5. Numerical Estimates: To assess the magnitude of these corrections, the authors apply their analytical results to a realistic valence quark GPD model based on the double-distribution ansatz with Regge behavior.

Key Contributions and Results
The paper provides the first complete calculation of kinematic power corrections ($t/P_z^2$ and $m_N^2/P_z^2$) for the short-distance expansion of gauge-invariant nonlocal quark-antiquark operators relevant to quasi- and pseudo-GPDs.

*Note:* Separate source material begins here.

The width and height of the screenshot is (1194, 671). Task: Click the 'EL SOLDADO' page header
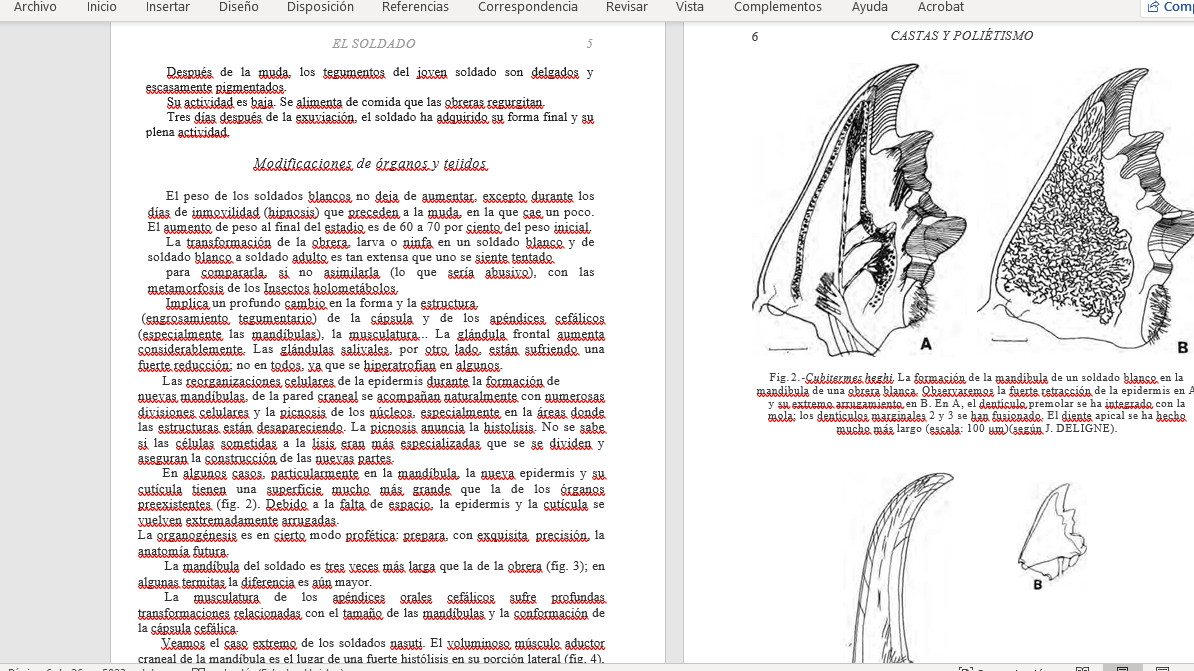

• Analytical Expressions: The authors derive explicit expressions for the invariant amplitudes up to twist-four accuracy. These are presented as short-distance expansions in terms of Gegenbauer moments of the GPDs (Eqs. 4.3–4.16).
  • Twist-Two: Corrections are identified as generalizations of Nachtmann target mass corrections.
  • Twist-Three: The authors derive constraints on the amplitudes (e.g., $M(v)$ and $E(v)$ vanish at twist-three) and provide expressions for the remaining amplitudes.
  • Twist-Four: The authors present the most complex results, involving the divergence of leading-twist operators. They find that the structure of twist-four kinematic corrections is more complicated than in the DVCS case and cannot be expressed in compact analytic forms solely in terms of GPDs themselves, but rather in terms of their moments.
• Dependence on Kinematics: The results show that kinematic corrections depend nontrivially on the quark positions and the lattice asymmetry parameter $\eta = -(\Delta v)/2(Pv)$. For the specific choice of quark field at the origin ($z_1=z, z_2=0$), which is advantageous for lattice calculations, the expressions are simplified.
• Numerical Estimates: Using a realistic GPD model with $|t| = 1 \text{ GeV}^2$ and $|Pv|/|v| = 2 \text{ GeV}$, the authors estimate the size of the corrections.
  • For the invariant amplitude $M(P)$ in the zero asymmetry limit ($\eta=0$), the power corrections amount to approximately 24% for the second moment ($N=2$) and 20% for the third moment ($N=3$).
  • A significant portion of these corrections arises from twist-three contributions.
  • The corrections are driven primarily by terms involving form factor ratios (e.g., $M_{00}/M_{20}$), which decrease with momentum transfer, partially mitigating the effect.
  • The dependence on the asymmetry parameter $\eta$ is found to be mild.

Significance and Claims
The authors claim that their results are crucial for controlling one of the principal uncertainties in lattice QCD calculations of GPDs. By providing explicit formulas for these kinematic corrections, the work enables:

1. Extended Applicability: The region of applicability for lattice GPD extractions can be extended to larger momentum transfers ($t$), which is essential for resolving the transverse spatial structure of the proton.
2. Restoration of Symmetry: The inclusion of these corrections restores translation invariance along the quark-antiquark separation axis, a symmetry that is broken by the twist expansion itself. The authors demonstrate that translation symmetry is restored to $O(1/|Pv|^2)$ accuracy with their expressions.
3. Realistic Impact: The calculated corrections are shown to be significant (20–25%) for realistic lattice setups, implying that neglecting them would lead to substantial systematic errors in the determination of GPDs.

The paper concludes that while dynamical power corrections (from genuine twist-four quark-gluon operators) also exist, the kinematic corrections calculated here are the dominant source of uncertainty for large $t$ and must be accounted for to achieve a precise three-dimensional image of the proton. The results are presented for the specific case of the quark field at the origin but are derived from operator-level expressions valid for arbitrary positions, allowing for future extensions.